Do you happen to have a terminal output somewhere?

For the first MD cycle, all the CUs finished normally, the outputs are normal, such as

2016-04-19 07:20:00,474: radical.repex : MainProcess : Thread-3 : INFO : ComputeUnit 'unit.000132' state changed to AgentStagingOutput. 2016-04-19 07:20:03,980: radical.repex : MainProcess : Thread-3 : INFO : ComputeUnit 'unit.000132' state changed to Done.

After first MD cycle (all the CUs are in the stage "Done"), no additional outputs were generated (I didn't turn on VERBOSE=debug, but I guess if some error occurred it should output something).

antonst commented 8 years ago

I can't reproduce this problem. I have added a couple of print statements in the code and it seems to work correctly. I don't really understand what caused this problem.

antonst commented 8 years ago

I am using exactly your input file except for a number of time-steps, which is set to 100

haoyuanchen commented 8 years ago

I can't reproduce this problem. I have added a couple of print statements in the code and it seems to work correctly. I don't really understand what caused this problem.

It is strange. I'll try to re-run it too. Did you see any exchanges in that simulation, by the way?

antonst commented 8 years ago

On which machine are you running?

haoyuanchen commented 8 years ago

stampede

antonst commented 8 years ago

That is that I thought. OK, I have two possible explanations of this. First, some of the replicas actually never get to 'Done' state, that is never finish execution. Can this happen for this type of simulation? Second, ther is a problem with a wait call - it does not return despite the fact that all CUs have finished.

antonst commented 8 years ago

I also see simulation stuck now, but this does not happen during first cycle.

antonst commented 8 years ago

Speaking of exchanges, I see exchanges in temperature dimension, but not in umbrella dimension, but this might be attributed to small number of time-steps

antonst commented 8 years ago

btw I tried to run at a smaller scale and up to 256 replicas, I don't see this error happening.

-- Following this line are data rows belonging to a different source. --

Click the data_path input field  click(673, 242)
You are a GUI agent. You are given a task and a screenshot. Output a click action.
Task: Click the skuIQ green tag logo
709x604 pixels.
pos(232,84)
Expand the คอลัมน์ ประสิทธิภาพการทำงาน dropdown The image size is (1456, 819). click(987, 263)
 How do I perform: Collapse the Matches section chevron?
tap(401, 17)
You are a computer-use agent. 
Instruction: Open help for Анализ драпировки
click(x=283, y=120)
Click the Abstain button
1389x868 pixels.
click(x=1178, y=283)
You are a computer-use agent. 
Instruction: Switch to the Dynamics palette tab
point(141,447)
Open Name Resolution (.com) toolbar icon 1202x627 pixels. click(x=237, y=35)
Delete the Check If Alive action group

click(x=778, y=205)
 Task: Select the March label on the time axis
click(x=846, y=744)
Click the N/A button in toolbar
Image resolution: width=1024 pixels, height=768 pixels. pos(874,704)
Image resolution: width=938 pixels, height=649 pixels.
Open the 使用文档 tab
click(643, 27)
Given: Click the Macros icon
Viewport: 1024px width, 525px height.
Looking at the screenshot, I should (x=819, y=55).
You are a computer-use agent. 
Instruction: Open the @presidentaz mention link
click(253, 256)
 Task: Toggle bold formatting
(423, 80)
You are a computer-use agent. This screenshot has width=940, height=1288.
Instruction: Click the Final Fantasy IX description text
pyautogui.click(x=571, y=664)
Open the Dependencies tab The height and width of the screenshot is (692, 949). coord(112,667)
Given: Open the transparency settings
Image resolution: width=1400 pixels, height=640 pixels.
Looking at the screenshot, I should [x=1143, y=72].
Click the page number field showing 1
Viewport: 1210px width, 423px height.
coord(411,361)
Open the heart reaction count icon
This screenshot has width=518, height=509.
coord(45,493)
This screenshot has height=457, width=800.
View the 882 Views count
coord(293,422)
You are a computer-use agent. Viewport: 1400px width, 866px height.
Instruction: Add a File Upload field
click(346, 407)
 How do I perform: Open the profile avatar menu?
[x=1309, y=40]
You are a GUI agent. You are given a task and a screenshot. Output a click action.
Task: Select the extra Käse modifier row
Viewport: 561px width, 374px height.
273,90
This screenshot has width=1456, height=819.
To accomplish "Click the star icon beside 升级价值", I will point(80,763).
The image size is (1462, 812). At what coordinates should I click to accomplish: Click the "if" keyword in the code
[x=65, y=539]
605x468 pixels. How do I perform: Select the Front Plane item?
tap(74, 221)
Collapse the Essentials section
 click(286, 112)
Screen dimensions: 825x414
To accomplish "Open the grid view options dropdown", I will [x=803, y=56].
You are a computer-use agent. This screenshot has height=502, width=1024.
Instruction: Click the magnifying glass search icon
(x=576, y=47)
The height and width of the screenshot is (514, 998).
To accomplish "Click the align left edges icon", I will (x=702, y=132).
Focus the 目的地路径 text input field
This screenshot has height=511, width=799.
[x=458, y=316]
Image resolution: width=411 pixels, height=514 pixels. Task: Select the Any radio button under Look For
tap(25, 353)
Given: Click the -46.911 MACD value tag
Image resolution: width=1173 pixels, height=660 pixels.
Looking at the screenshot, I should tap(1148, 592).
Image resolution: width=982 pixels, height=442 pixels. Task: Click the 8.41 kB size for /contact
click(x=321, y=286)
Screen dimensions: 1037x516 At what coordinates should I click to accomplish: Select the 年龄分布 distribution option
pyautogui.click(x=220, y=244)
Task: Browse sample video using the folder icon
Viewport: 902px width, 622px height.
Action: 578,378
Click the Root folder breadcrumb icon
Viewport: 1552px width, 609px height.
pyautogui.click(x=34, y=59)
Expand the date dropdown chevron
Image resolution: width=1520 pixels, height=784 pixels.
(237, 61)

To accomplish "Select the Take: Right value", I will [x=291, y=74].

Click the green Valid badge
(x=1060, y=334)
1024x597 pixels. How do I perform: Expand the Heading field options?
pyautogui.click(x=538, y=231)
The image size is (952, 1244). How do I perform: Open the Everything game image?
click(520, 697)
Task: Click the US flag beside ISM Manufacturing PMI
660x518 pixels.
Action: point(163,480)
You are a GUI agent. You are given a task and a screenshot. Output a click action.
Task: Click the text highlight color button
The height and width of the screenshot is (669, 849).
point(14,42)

Will investigate more.

antonst commented 8 years ago

I have double checked: all CUs have finished their execution and generated their matrix_column file, but RP's um.wait_units() call does not return. In terminal log about 1/2 of CU's are not reported as finished by RP. Nothing fails and no errors are reported. Also according to callbacks, only about 1/2 of replicas got to AgentStagingOutput stage.

antonst commented 8 years ago

I think this error was caused by MongoDB. I have cleaned and repaired the DB now. Using your input file I was able to perform 10 cycles with 704 replicas on Stampede without any issues. Please try to re-run. I would also strongly encourage you to create your own mongo-lab account.

haoyuanchen commented 8 years ago

I think this error was caused by MongoDB. I have cleaned and repaired the DB now. Using your input file I was able to perform 10 cycles with 704 replicas on Stampede without any issues. Please try to re-run. I would also strongly encourage you to create your own mongo-lab account.

Thanks! I'll try to create my own mongo-lab account.

haoyuanchen commented 8 years ago

I was able to perform 10 cycles with 704 replicas on Stampede without any issues.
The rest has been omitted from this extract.